Pazartesi, Kasım 12, 2007

ona/buna/kendime post-it

en obviouslajtiran şeyleri buraya yazmaya başladım
kendi obviouslajtirim muzik kutusu, dönme dolap, sirk çadırı, şeker dükkanı, çarlinin çukusu oldu.

madem öle kendi kendime bi post it yazmak istiyorum, bunun divinaya da faydası olur belki hem, alır o post-itten bi tane kopyalar o da yapıştırır bi yerlere

insan içindeki olumlu herşeyi korumak için elinden geleni yapmalı, savaş öncesi un, şeker, pirinç biriktirir gibi biriktirmeli elinden geldiğince ve sığnaktayken idareli kullanmalı. ve güneşi tekrar göreceği mevsimi beklerken zorlandığı anlarda kendine aynen şöyle demeli: seneler sonra, bütün bunların üstünden delicesine zaman geçtiğinde, herşey göz açıp kapama klişesine uygun bir biçimde "kısacık"mış gibi görünücek gözümüze, "geçme" ve "bitme" hızına şaşırıp kalıcaz. ve muhtelif koltuklarda mutlu-huzurlu-kahveli-pastalı otururken sadece en güzel anları hatırlıyor olucaz, çünkü insan beyni çakal bişi işine gelmeyenleri hemen siliveriyor. o yüzden yapılabilicek belki tek uğraş o "güzel anlar"ın en zengin, en çeşitli, en laylay, en kahkahalandırıcı olmasi için olan uğraş olcak.

tavuk suyuna saçmalıklar kitapları gibi tiksinç cümleler kurmuşum bak şimdi. ama insan cheesy olmadan böle post-itler yazamıyomuş.

ozman quotelarla süsleyelim

''keyt: bana neden elbise giydirdin neden bana kahvalti verdin ey pis adır
böcek surat bencamin: keyt güzelim, elbise giydirdim ki hatun gibi hisset, güzel kahvaltı verdim ki kendini iyi hisset, deniz kenarına getirdim ki arkadaşlarım da bu denize bakıyo de oh de, bütün bunlari yaptim ki elinde tutunucak iyi bişiler olsun çünkü önümüzdeki iki hafta ben ve adız adız arkadaşlarım ağzınıza sıçıcaz keh keh keh''
imza
lost 3üncü sezon başları

2 saçmalayan daha çıktı:

divina dedi ki...

o biriktirdiklerinden yemek için birilerinin seni dürtüklemesi lazım, seni yüreklendirmesi lazım. o olduğunda tatlarından yenmiyorlar ayça'cım. :)

aykut dedi ki...

Yazdiklariniz Jonathan Carroll'in kisisel blog'una kitaplarindan birinden (The Marriage of Sticks) tasidigi su asagidaki paragrafi cagristirdi, paylasayim istedim:

"When anything truly important happens in your life, wherever you happen to be, find a stick in the immediate vicinity and write the occasion and date on it.
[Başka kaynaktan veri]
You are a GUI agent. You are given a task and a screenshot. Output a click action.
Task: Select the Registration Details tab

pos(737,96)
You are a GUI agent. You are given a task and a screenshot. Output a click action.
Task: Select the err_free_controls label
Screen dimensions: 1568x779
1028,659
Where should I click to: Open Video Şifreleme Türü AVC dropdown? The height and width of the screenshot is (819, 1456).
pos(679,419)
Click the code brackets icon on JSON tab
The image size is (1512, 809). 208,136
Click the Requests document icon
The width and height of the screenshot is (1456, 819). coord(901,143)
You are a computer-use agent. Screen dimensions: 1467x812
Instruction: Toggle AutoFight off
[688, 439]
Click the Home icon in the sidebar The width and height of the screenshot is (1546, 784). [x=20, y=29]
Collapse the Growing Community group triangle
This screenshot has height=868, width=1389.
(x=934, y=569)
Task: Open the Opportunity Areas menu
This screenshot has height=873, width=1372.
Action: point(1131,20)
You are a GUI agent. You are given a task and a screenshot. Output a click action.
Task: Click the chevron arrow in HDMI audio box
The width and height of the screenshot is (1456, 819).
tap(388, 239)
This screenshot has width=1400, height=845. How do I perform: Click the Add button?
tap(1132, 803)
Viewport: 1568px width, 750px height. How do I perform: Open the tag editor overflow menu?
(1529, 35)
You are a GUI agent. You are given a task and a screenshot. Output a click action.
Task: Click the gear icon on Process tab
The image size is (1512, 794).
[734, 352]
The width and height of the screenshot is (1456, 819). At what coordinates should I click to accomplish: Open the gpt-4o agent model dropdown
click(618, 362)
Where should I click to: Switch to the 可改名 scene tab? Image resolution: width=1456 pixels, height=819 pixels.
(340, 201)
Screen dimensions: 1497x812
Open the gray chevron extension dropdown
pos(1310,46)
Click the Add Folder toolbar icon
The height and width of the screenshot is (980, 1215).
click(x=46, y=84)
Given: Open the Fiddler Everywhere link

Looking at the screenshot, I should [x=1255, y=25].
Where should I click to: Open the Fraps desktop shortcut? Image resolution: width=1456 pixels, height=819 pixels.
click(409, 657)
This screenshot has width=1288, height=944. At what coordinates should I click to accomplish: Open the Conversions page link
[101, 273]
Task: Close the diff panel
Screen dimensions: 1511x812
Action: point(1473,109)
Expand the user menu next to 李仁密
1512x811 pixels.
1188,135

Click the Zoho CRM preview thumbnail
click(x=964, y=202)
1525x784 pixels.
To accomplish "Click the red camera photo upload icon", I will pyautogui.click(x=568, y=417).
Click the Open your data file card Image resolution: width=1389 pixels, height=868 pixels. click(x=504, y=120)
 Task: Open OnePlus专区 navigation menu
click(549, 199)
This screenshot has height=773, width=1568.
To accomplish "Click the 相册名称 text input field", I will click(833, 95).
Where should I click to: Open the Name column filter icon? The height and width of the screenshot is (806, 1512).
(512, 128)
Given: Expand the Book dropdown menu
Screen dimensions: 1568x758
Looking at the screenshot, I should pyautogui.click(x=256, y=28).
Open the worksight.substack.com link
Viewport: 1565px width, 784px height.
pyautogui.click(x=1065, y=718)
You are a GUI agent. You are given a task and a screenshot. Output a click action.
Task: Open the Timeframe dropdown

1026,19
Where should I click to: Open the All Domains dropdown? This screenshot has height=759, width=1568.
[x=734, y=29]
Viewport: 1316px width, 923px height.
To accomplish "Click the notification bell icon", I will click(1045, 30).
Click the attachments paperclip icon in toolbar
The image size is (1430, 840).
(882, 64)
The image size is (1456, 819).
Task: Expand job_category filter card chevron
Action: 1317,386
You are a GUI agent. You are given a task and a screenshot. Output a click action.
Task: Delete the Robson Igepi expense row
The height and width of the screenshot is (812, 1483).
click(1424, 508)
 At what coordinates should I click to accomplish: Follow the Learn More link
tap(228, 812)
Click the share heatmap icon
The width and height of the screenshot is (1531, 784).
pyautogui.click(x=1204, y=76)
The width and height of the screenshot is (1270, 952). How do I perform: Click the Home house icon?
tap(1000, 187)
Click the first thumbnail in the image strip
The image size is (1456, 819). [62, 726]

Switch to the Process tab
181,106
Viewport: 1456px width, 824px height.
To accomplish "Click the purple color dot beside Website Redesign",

Keep these sticks together, protect them. There shouldn't be too many; sort through them every few years and separate the events that remain genuinely important from those that once were but are no longer. You know the difference. Throw the rest out. When you are very old, very sick, or sure there's not much time left to live, put them together and burn them. The marriage of sticks."